▸ EXERCISE DIRECTIONS: Give back only the lines in the records below from the one with "By Evangelyn Rodriguez (270, 232)" to the one with "Study: Leg Strength", both inclusive, word for word.

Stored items
◆ ◆ ◆ ◆
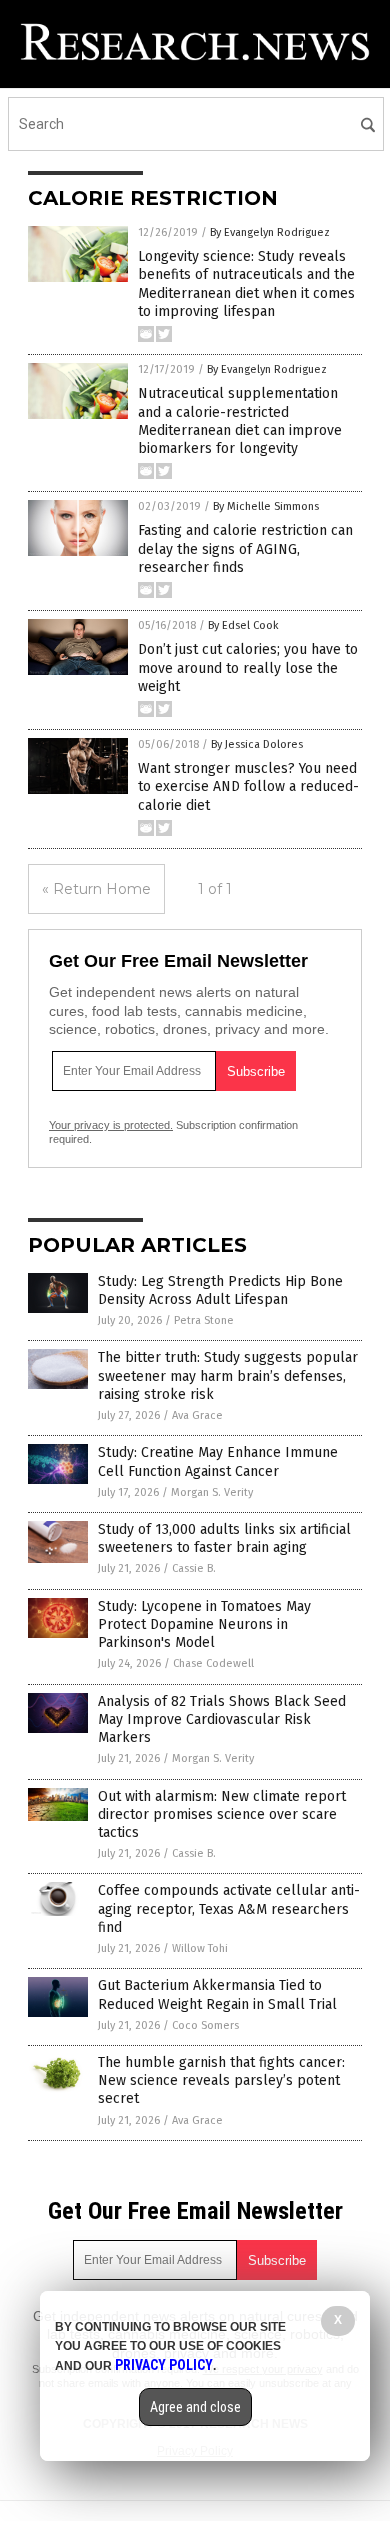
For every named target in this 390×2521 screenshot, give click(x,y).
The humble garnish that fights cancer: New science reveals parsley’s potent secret (221, 2080)
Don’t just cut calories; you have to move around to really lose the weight (248, 667)
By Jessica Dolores (257, 744)
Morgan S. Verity (212, 1492)
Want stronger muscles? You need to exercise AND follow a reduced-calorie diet (248, 786)
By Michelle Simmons (266, 506)
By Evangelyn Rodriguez (270, 232)
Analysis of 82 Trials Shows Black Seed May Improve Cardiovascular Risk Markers (222, 1719)
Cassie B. (194, 1568)
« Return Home (96, 889)
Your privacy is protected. (111, 1125)
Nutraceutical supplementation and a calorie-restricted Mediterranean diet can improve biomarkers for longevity (240, 421)
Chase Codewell (213, 1663)
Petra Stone (204, 1320)
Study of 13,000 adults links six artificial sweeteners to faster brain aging (224, 1538)
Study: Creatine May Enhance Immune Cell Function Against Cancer (218, 1461)
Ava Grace (197, 1415)
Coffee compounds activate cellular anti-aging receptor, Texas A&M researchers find (229, 1908)
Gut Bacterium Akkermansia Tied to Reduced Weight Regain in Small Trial (217, 1994)
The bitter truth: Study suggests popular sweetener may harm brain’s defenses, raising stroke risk (228, 1375)
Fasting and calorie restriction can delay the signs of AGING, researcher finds (245, 548)
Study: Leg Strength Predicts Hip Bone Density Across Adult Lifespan (220, 1290)
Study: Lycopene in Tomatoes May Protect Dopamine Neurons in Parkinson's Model (204, 1624)
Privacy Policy (164, 2365)
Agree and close (195, 2407)
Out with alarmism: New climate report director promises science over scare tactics (222, 1814)
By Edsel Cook (243, 625)
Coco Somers (205, 2025)
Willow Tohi (200, 1948)
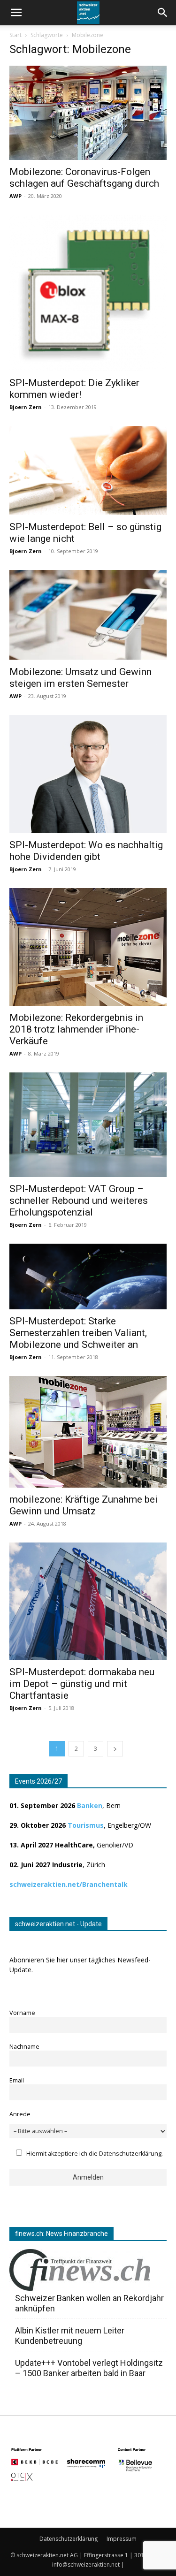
◆ ◆ ◆ ◆
▸ TASK OUTPUT:
By Evangelyn Rodriguez (270, 232)
Analysis of 82 Trials Shows Black Seed May Improve Cardiovascular Risk Markers (222, 1719)
Cassie B. (194, 1568)
« Return Home (96, 889)
Your privacy is protected. (111, 1125)
Nutraceutical supplementation and a calorie-restricted Mediterranean diet can improve biomarkers for longevity (240, 421)
Chase Codewell (213, 1663)
Petra Stone (204, 1320)
Study of 13,000 adults links six artificial sweeteners to faster brain aging (224, 1538)
Study: Creatine May Enhance Immune Cell Function Against Cancer (218, 1461)
Ava Grace (197, 1415)
Coffee compounds activate cellular anti-aging receptor, Texas A&M researchers find (229, 1908)
Gut Bacterium Akkermansia Tied to Reduced Weight Regain in Small Trial (217, 1994)
The bitter truth: Study suggests popular sweetener may harm brain’s defenses, raising stroke risk (228, 1375)
Fasting and calorie restriction can delay the signs of AGING, researcher finds (245, 548)
Study: Leg Strength Predicts Hip Bone Density Across Adult Lifespan (220, 1290)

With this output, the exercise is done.